Per Santa Clarita Diet, di Victor Fresco, un discorso a parte. La prima puntata è addirittura del 2017 e siamo ad oggi alla seconda stagione, riconfermata una terza. Drew Barrymore interpreta Sheila, che lavora assieme al marito Joel (Timothy Olyphant) come agenti immobiliari. Durante una visita ad una casa lei vomita ovunque imbrattando ogni centimetro del bagno. E muore. Poi si risveglia e mangia solo carne fresca. Poi carne umana. Perciò il non-morto di Victor Fresco ha le sembianze di una madre di famiglia americana, intraprendente ma non troppo, capace ma non troppo eccetera. Le premesse sono buonissime. E la serie, pur su un intreccio direi a dir poco elementare, si dimostra assolutamente capace di divincolarsi nel genere, rinnovando la zombie serie con il capovolgimento di qualche cliché e soprattutto con una violenza spropositata: è giusto uccidere un nazista? Sì, certo. E un nazista sulle sedia a rotelle? Certo, l’impianto è della comedy, quindi la brutalità è sempre condita non da sangue ma da salsa barbecue ed è pure eccedente per fare paura. Infatti il punto di forza è nel dialogo, parlano forse troppo, con ironia a dir poco fresca, nuova, sicuramente per l’apporto non da poco della figlia Abby (Liv Hewson), e dell’amico vicino di casa friendzonabile Eric (Skyler Gisondo) [ma non è nome da donna?]. Bene. Anche qui però nessuna pretesa, penso, di rilievo nel campo della settima o ottava arte.

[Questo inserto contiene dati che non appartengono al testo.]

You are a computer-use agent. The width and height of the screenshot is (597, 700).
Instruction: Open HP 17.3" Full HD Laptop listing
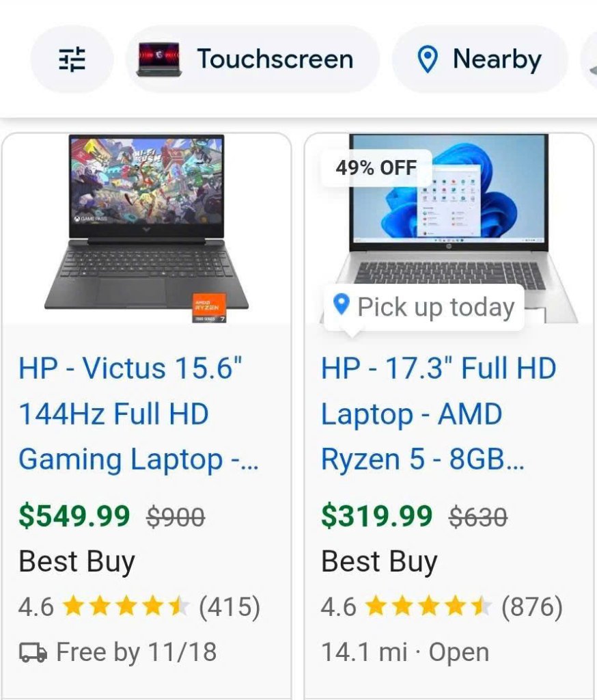tap(439, 414)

Tutto nella norma, con voto positivissimo alla sceneggiatura e in particolare al dialogato. Consigliata, soprattutto in sessione esami visto che gli episodi durano meno di mezz’ora. 1522046747_santa-clarita-diet-hammond-family

Vi ho parlato di due serie gradevoli, comode direi, un divano Ikea, di grande produzione, che se ti siedi su uno in pratica ti sei seduto su tutti, ma ad ogni modo, ribadisco, piacevole, rilassante. Westworld è una sedia in legno oppure una poltrona in pelle, dipende con che luna ti alzi e con che luna si sono alzati alzati quel Nolan lì, e Joy e Gross. Niente. Alla prossima, quando avrò forse il coraggio di parlarne.